◆ SHORT PROBLEM
Rewrite the rows as a numbered list, from the line containing "This screenshot has width=676, height=485." up to and including the line containing "click(x=1131, y=237)". Skip blank lines and leave out the pictures.

◆ RECORDS PROVIDED
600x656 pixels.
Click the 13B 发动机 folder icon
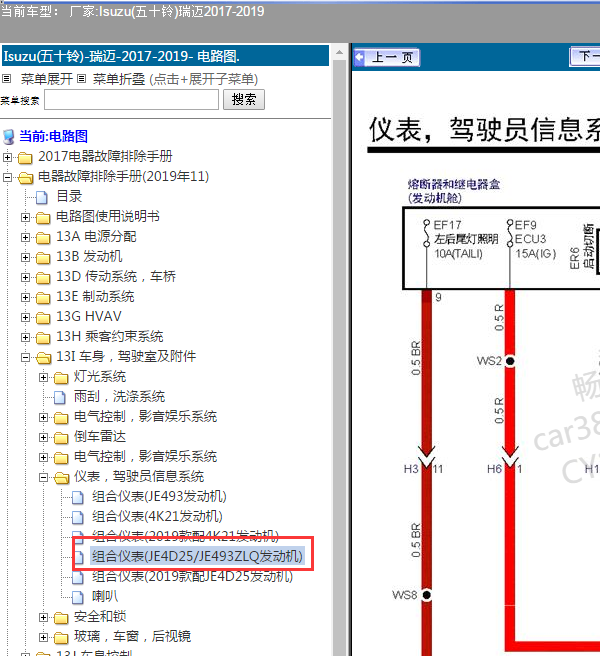coord(42,257)
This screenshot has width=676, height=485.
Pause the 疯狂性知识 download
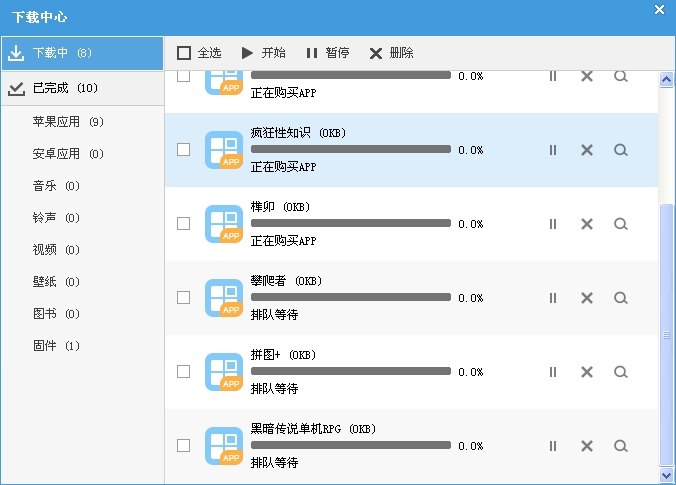click(553, 150)
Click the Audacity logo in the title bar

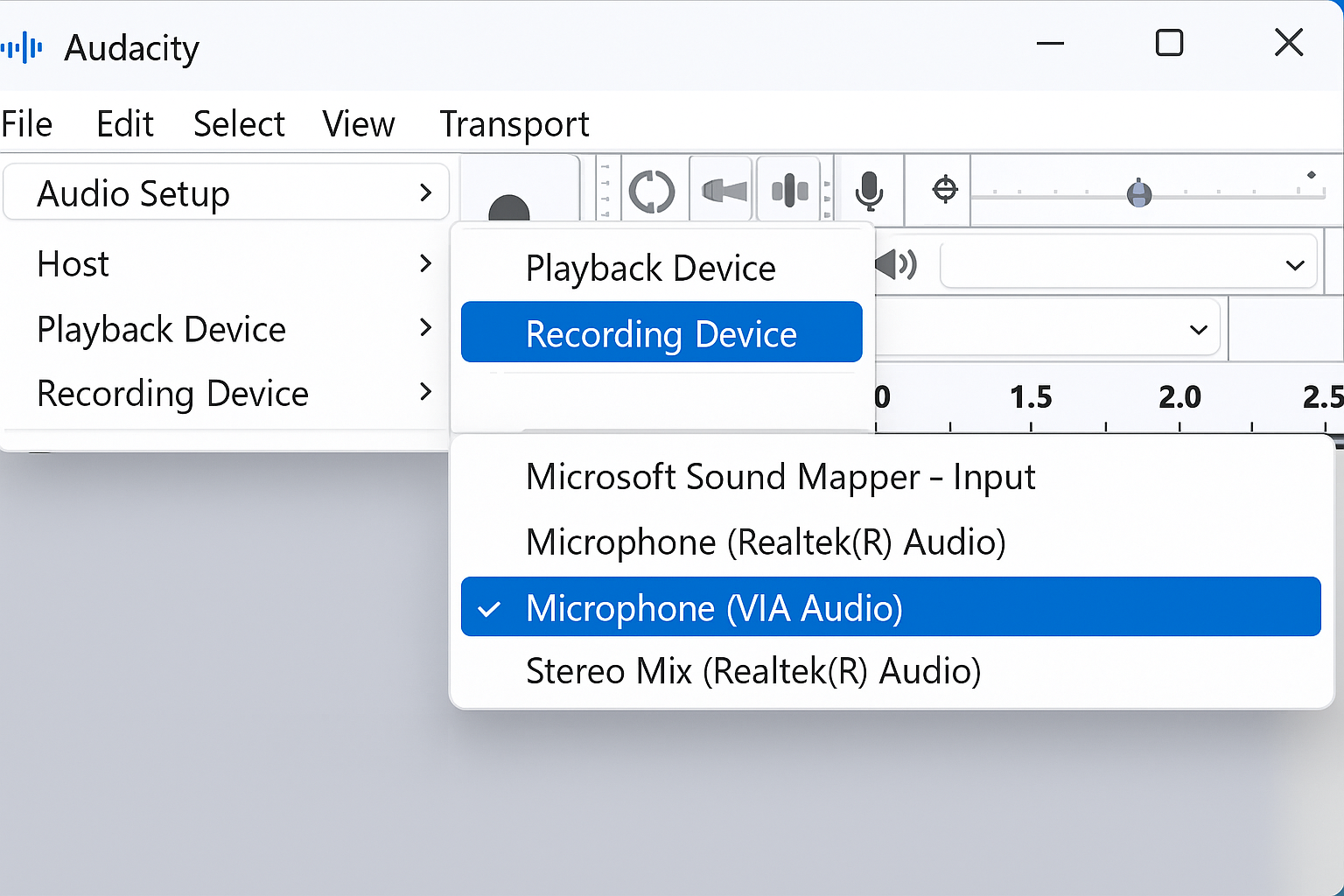click(23, 47)
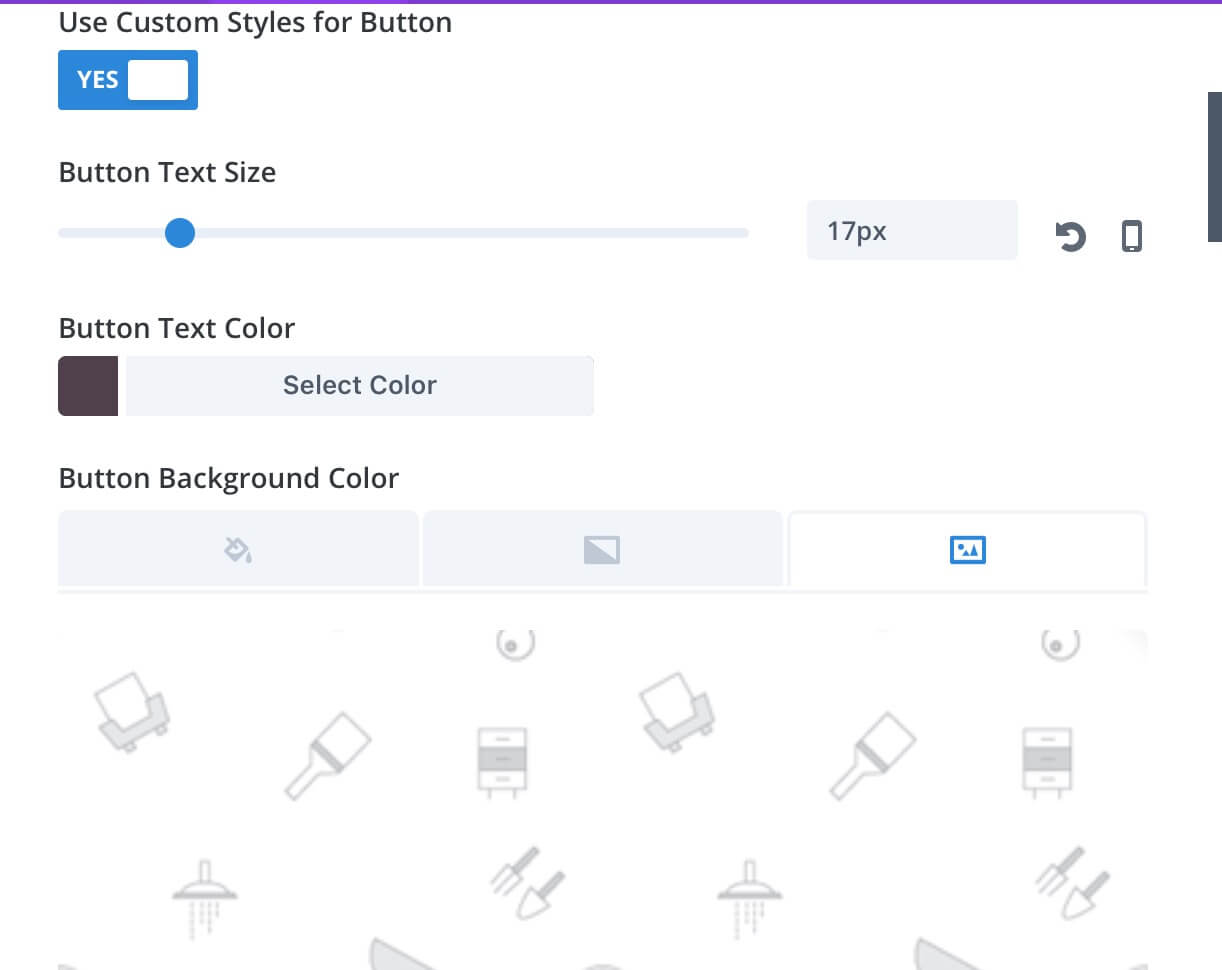Open responsive phone settings for text size
The width and height of the screenshot is (1222, 970).
click(x=1131, y=237)
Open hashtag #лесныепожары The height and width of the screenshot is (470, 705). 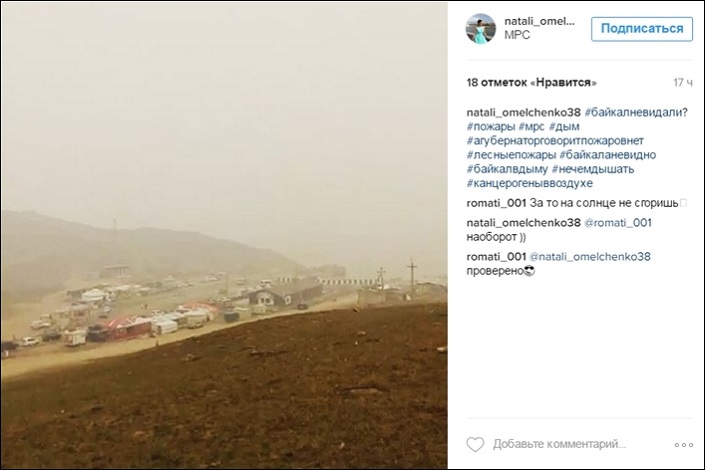pos(511,155)
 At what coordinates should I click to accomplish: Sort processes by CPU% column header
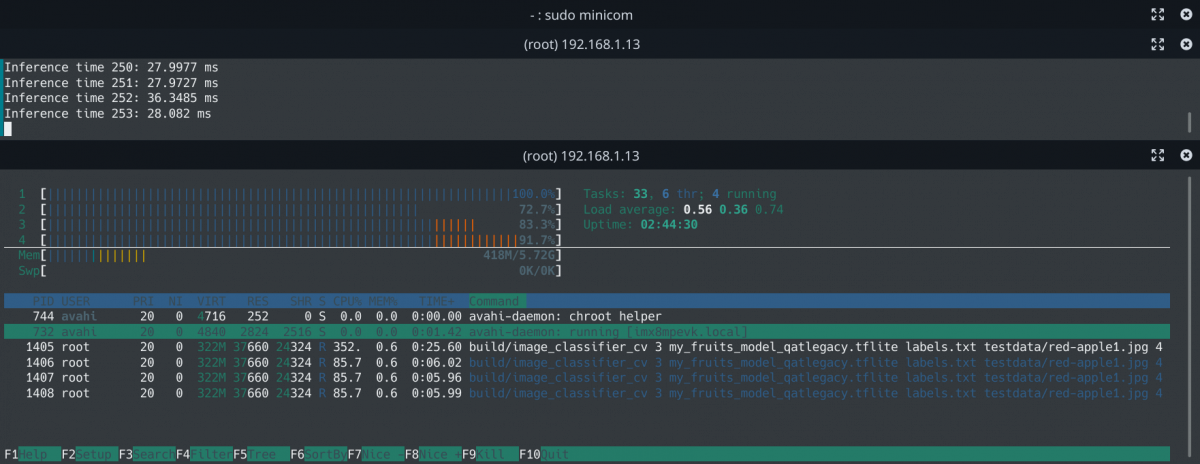pos(349,301)
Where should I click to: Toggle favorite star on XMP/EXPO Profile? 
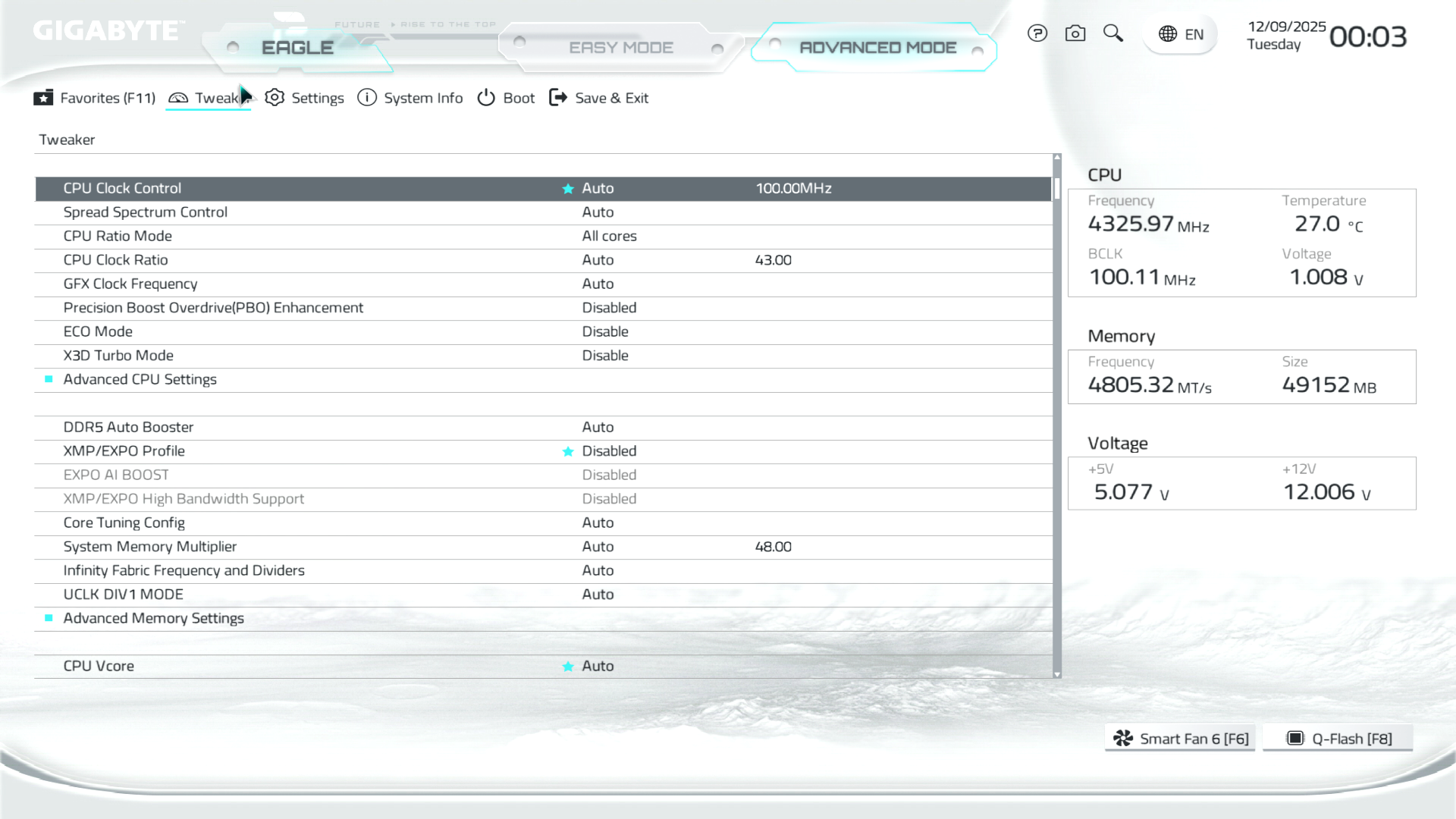[568, 452]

◆ SOLVED EXERCISE
1. This screenshot has width=676, height=485.
2. Pause the 疯狂性知识 download
3. click(553, 150)
4. Click the Audacity logo in the title bar
5. click(23, 47)
6. Open responsive phone settings for text size
7. The width and height of the screenshot is (1222, 970).
8. click(x=1131, y=237)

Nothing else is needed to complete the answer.